**About this task:**
From the first line through the line containing "The image size is (631, 736).", transcribe the records exactly and include no other lines.

Data extracted from a collection:
※
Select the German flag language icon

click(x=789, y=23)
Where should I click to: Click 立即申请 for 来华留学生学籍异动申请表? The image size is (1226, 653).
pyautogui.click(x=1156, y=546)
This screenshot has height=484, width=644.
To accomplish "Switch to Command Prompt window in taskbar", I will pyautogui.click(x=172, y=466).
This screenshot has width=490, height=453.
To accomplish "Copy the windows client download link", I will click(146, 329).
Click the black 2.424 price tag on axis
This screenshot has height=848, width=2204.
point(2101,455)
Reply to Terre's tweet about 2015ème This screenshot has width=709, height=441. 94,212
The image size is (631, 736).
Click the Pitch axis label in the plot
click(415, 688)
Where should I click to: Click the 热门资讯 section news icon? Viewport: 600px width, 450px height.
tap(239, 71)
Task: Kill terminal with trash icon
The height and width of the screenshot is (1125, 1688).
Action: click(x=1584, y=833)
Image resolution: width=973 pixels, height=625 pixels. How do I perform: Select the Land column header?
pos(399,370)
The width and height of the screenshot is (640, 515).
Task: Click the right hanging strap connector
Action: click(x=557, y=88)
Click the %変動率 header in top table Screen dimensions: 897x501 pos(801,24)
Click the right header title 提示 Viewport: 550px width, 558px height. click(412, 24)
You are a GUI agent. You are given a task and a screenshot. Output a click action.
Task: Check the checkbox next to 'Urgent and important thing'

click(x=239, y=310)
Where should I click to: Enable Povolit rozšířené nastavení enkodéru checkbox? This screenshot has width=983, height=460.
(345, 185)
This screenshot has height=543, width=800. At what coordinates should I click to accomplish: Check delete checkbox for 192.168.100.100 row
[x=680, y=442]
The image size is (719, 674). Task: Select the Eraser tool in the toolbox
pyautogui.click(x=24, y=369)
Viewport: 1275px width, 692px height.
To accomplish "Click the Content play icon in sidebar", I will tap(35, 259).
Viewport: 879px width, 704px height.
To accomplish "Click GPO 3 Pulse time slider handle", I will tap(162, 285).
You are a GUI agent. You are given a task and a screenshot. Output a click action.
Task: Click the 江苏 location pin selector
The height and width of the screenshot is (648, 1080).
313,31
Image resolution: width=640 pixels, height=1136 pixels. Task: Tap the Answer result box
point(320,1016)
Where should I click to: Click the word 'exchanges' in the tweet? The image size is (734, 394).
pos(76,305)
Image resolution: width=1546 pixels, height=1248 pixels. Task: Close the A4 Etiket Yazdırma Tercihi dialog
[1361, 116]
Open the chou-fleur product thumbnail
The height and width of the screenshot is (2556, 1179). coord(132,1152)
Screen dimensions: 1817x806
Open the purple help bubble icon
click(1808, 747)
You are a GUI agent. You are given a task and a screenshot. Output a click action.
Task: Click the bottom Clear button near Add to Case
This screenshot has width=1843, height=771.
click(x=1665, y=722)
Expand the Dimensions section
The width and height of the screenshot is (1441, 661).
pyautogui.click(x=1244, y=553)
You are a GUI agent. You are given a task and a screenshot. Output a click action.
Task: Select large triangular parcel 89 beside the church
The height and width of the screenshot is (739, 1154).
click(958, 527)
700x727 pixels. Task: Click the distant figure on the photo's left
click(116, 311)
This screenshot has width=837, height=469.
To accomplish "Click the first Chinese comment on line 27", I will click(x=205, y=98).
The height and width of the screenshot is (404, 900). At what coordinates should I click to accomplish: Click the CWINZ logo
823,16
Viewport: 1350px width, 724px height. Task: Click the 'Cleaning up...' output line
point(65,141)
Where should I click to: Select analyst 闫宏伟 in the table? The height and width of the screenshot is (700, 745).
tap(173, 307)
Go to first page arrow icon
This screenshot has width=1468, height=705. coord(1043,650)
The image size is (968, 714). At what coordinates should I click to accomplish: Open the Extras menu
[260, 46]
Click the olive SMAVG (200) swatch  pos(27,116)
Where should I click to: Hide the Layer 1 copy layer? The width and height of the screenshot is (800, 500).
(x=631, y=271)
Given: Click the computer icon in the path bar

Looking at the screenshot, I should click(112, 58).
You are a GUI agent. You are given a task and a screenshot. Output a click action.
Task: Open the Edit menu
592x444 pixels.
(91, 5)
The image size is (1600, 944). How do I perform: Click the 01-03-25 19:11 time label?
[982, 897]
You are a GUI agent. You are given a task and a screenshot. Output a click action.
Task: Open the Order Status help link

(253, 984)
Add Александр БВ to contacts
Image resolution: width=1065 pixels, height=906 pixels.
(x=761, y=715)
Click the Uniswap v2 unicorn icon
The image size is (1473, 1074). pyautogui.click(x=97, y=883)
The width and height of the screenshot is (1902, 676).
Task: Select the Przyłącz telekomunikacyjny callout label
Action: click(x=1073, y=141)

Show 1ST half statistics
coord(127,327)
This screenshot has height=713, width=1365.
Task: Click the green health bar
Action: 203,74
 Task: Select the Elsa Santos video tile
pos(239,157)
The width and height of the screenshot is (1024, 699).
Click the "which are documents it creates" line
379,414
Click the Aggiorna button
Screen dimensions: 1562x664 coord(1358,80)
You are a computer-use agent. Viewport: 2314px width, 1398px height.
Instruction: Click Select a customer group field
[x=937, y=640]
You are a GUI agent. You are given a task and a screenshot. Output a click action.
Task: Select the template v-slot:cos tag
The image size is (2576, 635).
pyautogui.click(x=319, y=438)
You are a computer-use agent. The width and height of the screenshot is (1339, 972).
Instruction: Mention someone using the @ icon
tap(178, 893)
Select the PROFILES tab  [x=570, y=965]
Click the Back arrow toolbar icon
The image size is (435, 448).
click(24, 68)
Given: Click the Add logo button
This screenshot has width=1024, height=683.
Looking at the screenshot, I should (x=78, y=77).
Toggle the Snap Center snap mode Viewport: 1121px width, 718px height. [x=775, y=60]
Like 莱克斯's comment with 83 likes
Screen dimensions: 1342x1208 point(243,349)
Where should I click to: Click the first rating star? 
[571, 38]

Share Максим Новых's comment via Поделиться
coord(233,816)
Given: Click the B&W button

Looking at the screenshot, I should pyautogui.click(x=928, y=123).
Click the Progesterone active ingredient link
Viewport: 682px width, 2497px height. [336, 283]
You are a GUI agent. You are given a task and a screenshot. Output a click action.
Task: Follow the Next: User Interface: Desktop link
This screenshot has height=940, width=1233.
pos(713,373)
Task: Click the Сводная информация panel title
※
**Result of this exercise:**
Select the German flag language icon

click(x=789, y=23)
Where should I click to: Click 立即申请 for 来华留学生学籍异动申请表? The image size is (1226, 653).
pyautogui.click(x=1156, y=546)
This screenshot has height=484, width=644.
To accomplish "Switch to Command Prompt window in taskbar", I will pyautogui.click(x=172, y=466).
This screenshot has width=490, height=453.
To accomplish "Copy the windows client download link", I will click(146, 329).
Click the black 2.424 price tag on axis
This screenshot has height=848, width=2204.
point(2101,455)
Reply to Terre's tweet about 2015ème This screenshot has width=709, height=441. 94,212
The image size is (631, 736).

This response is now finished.